Work task
Leaving out all pictures, copy the lines below exactly, from the line with "Screen dimensions: 1456x826" to the last line, both ends included.

########

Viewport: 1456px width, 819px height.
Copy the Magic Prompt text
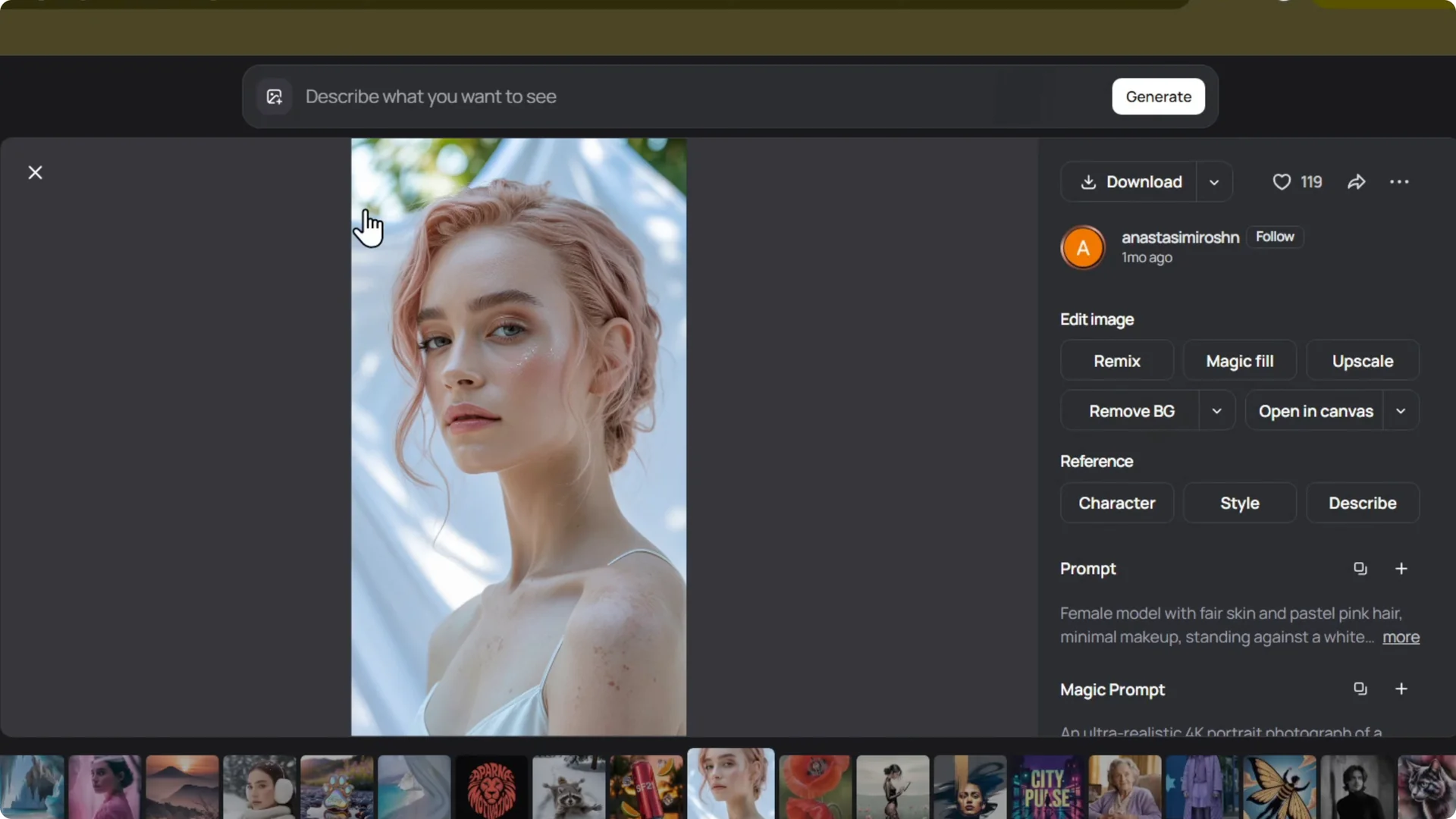[x=1360, y=689]
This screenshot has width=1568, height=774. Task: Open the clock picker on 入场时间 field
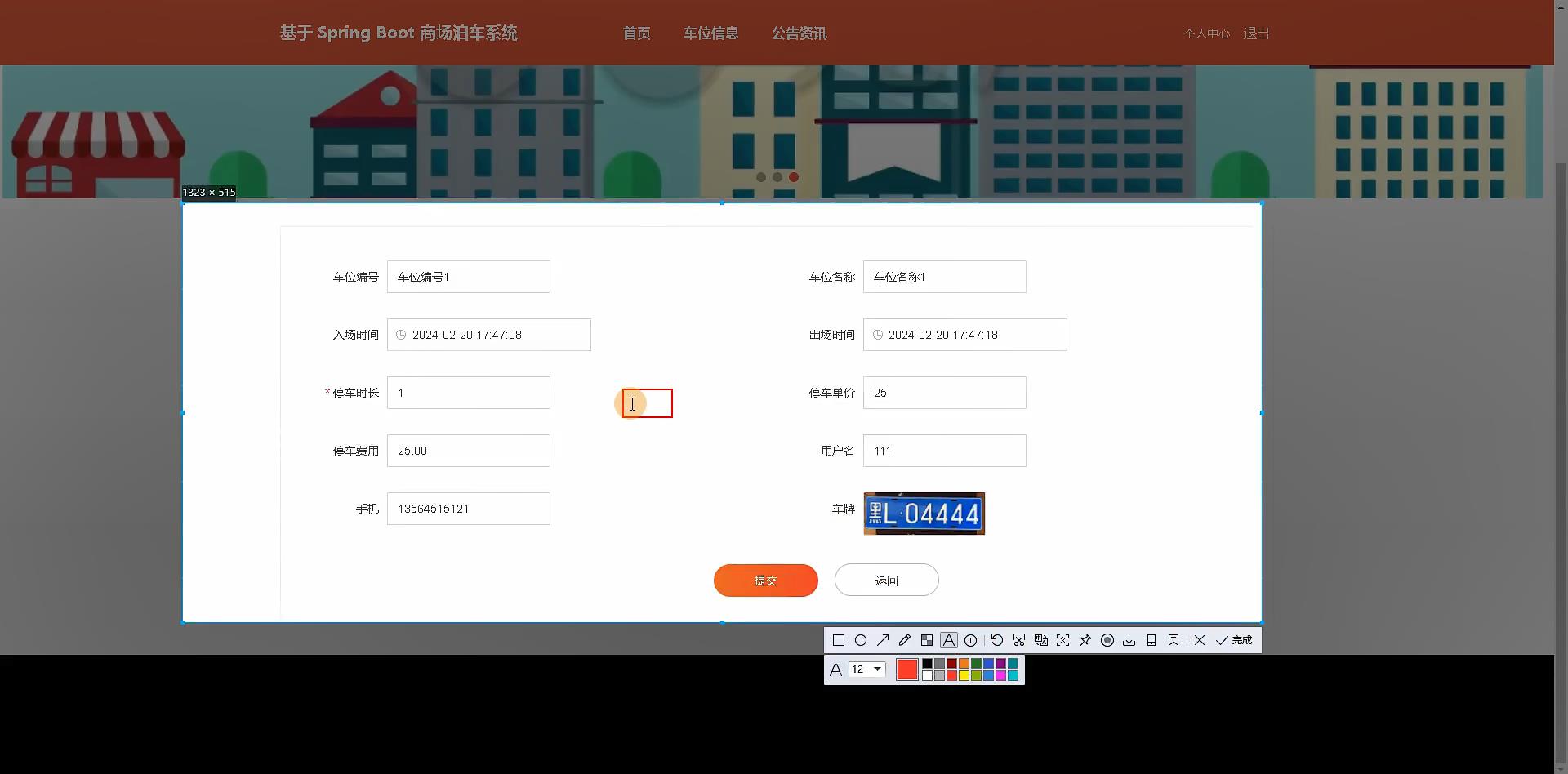[401, 335]
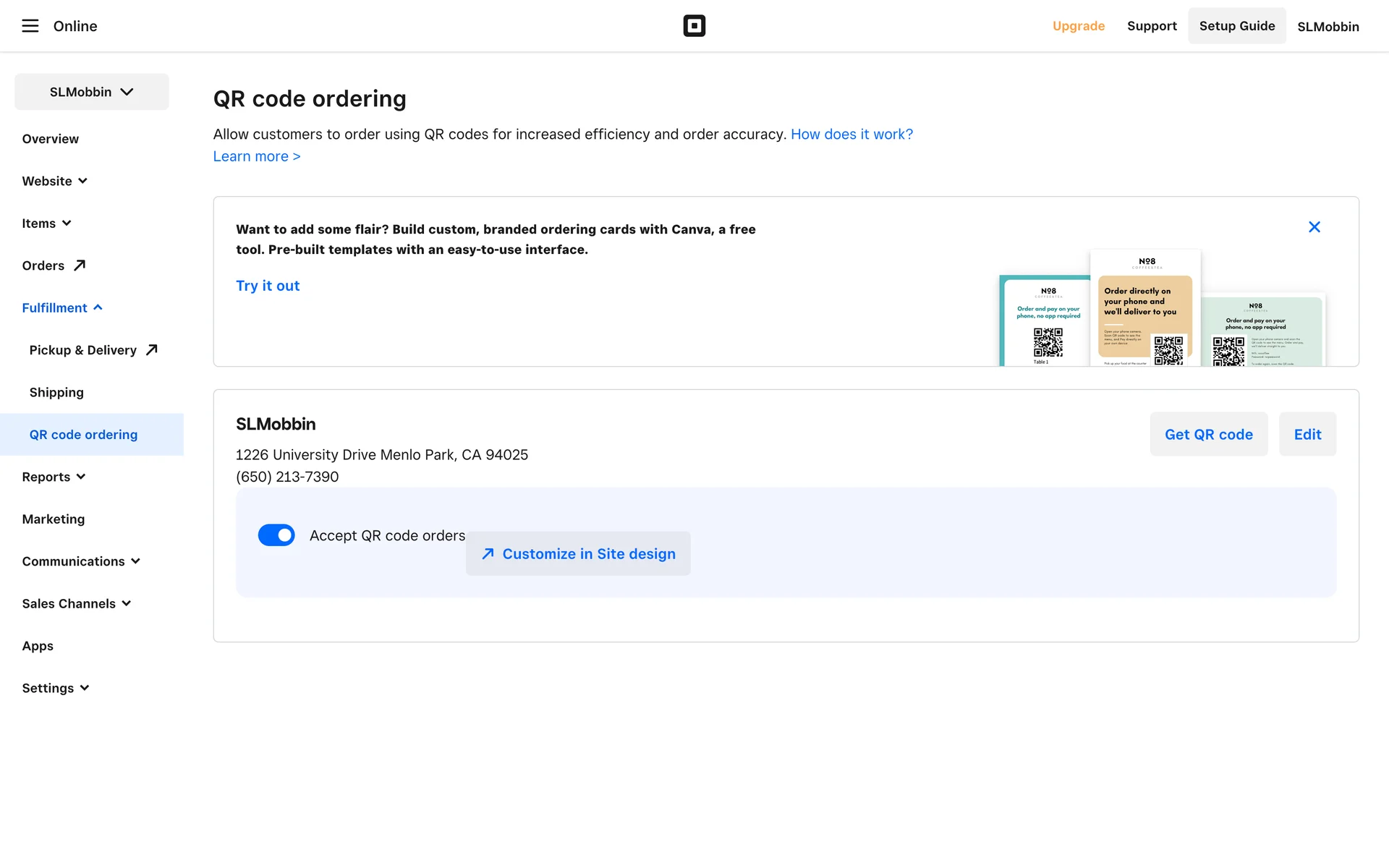Toggle off Accept QR code orders

[x=276, y=535]
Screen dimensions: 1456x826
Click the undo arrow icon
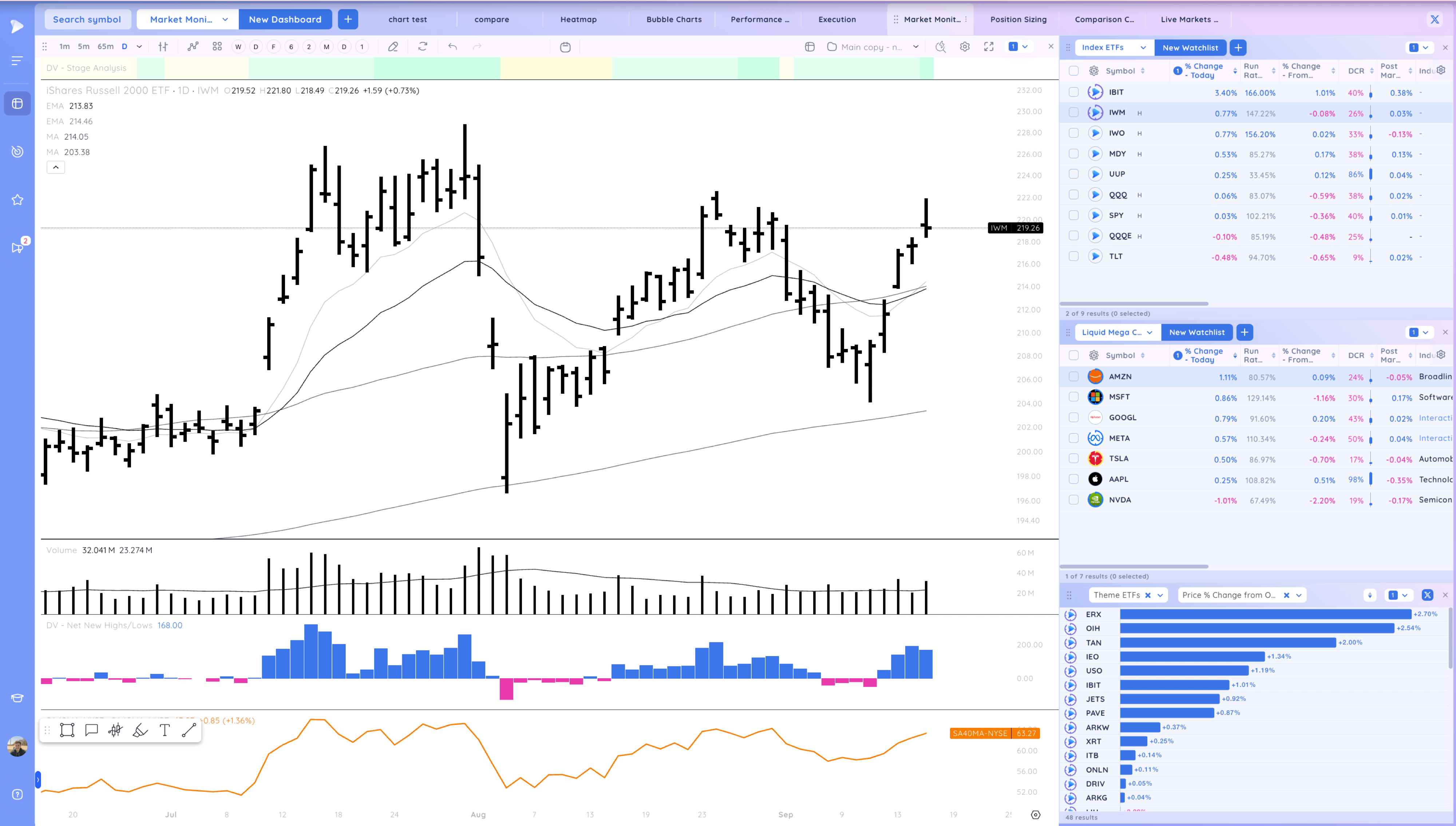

########

Exercise response
Screen dimensions: 1456x826
Click the undo arrow icon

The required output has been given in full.